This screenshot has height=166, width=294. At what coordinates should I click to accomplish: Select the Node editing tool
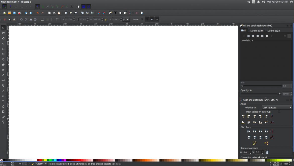[x=3, y=33]
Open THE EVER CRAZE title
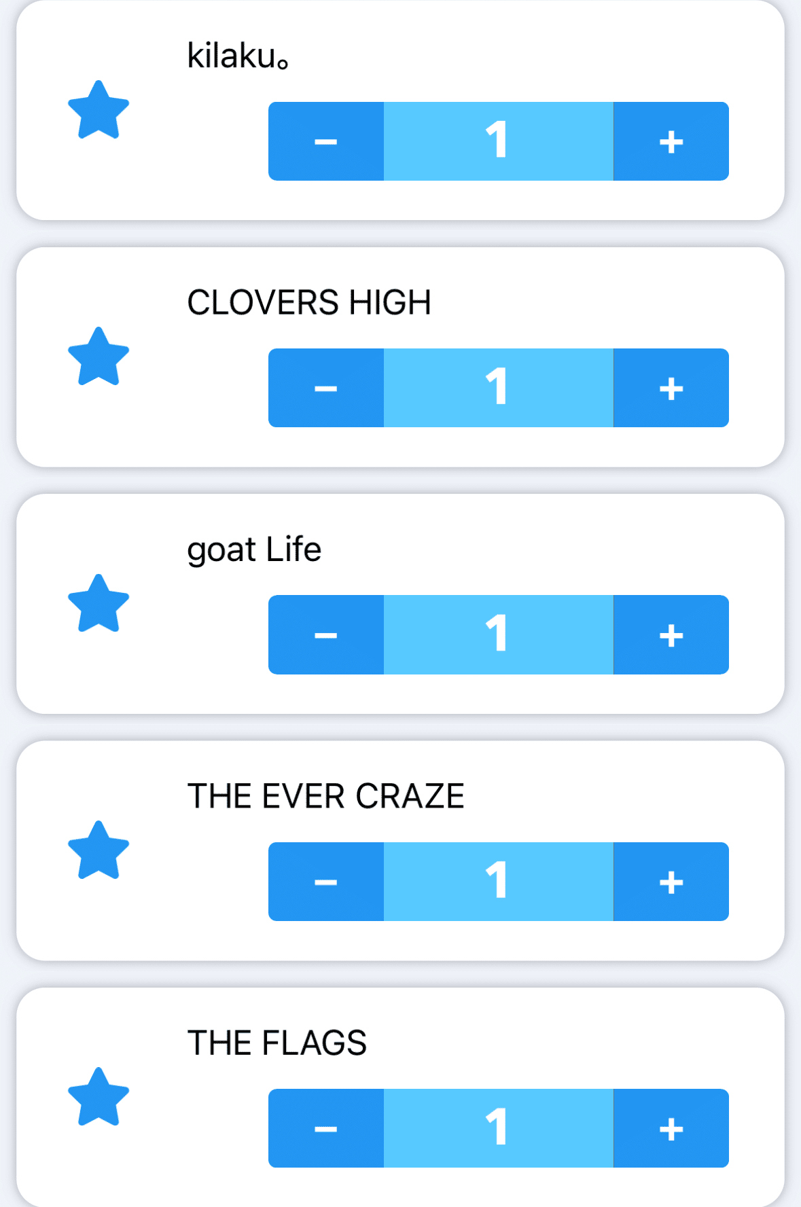Screen dimensions: 801x1207 325,796
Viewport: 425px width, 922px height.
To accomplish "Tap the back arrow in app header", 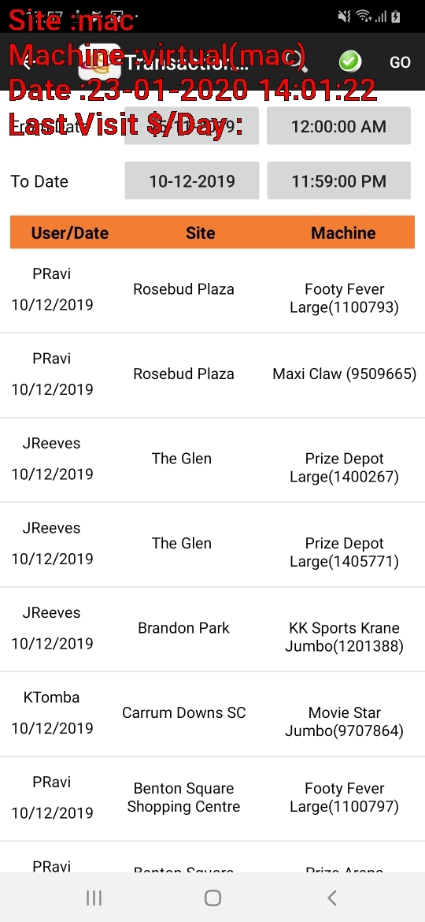I will click(x=25, y=61).
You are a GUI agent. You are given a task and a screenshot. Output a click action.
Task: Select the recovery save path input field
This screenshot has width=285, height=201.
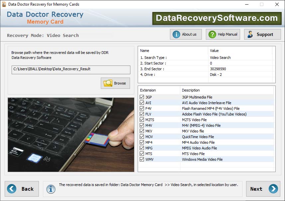[x=71, y=70]
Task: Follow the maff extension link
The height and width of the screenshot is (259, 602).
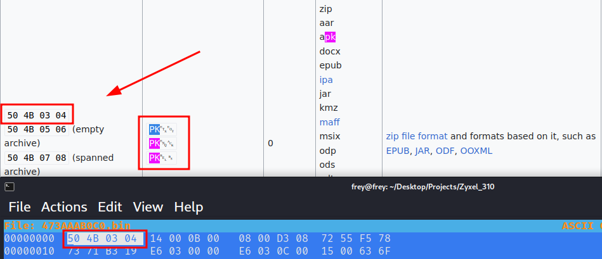Action: (329, 122)
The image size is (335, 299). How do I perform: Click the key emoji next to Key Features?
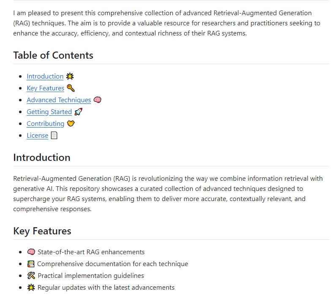pos(71,88)
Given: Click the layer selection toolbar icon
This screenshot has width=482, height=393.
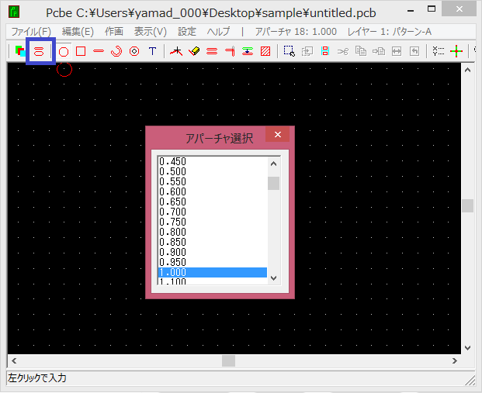Looking at the screenshot, I should pyautogui.click(x=19, y=51).
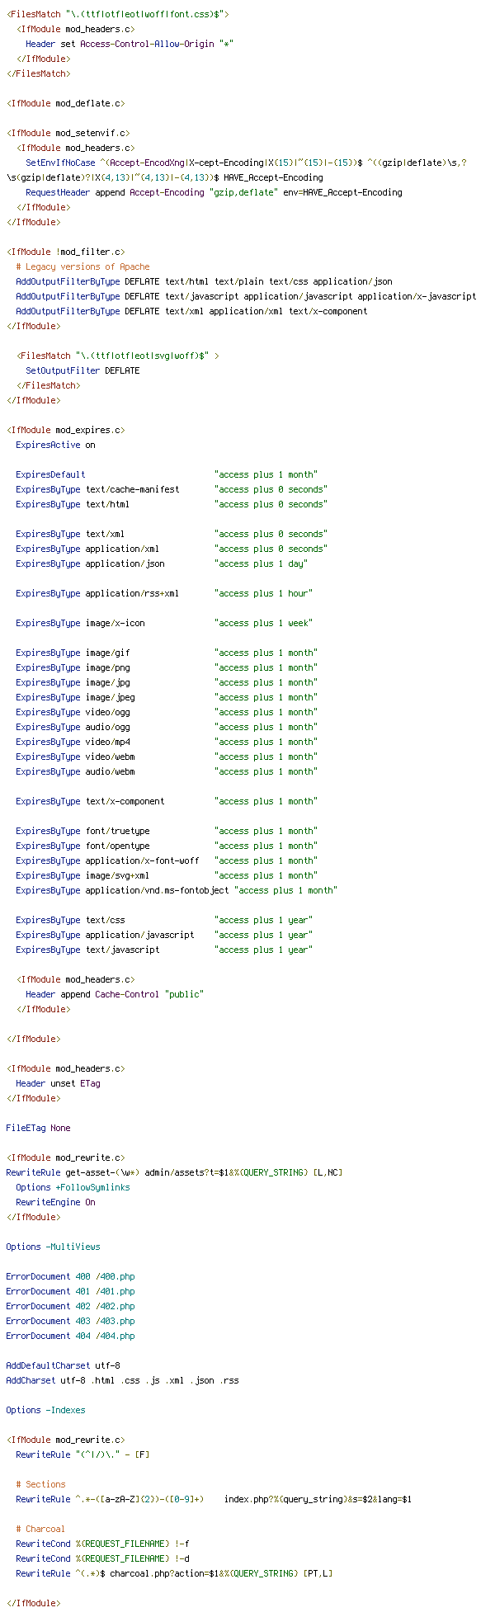
Task: Click the # Sections comment
Action: (40, 1484)
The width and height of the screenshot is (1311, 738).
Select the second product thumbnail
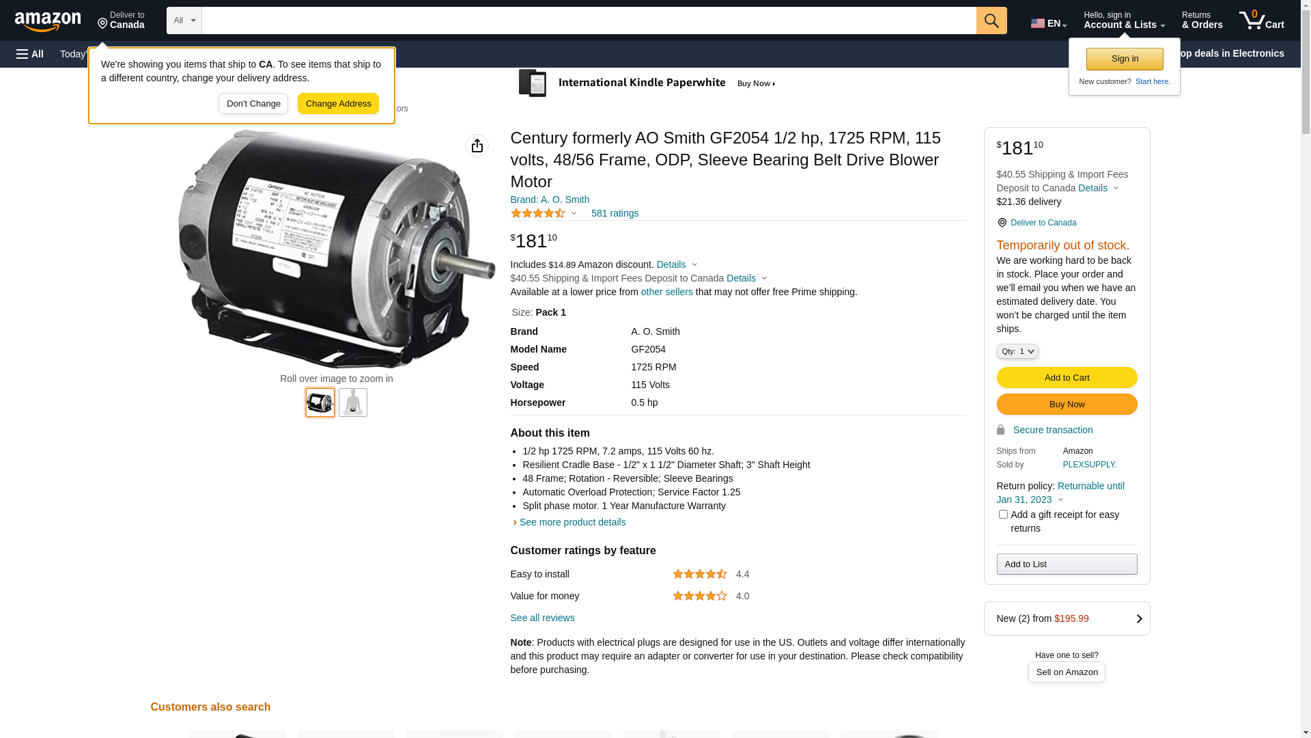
————
◆ **Exercise description**: Copy the items from the line that contains "You are a GUI" through the line that contains "Action: (329, 122)", without the pictures.

◆ **Output of the exercise**:
You are a GUI agent. You are given a task and a screenshot. Output a click action.
Task: Select the recovery save path input field
This screenshot has width=285, height=201.
[x=71, y=70]
Task: Follow the maff extension link
The height and width of the screenshot is (259, 602).
Action: (329, 122)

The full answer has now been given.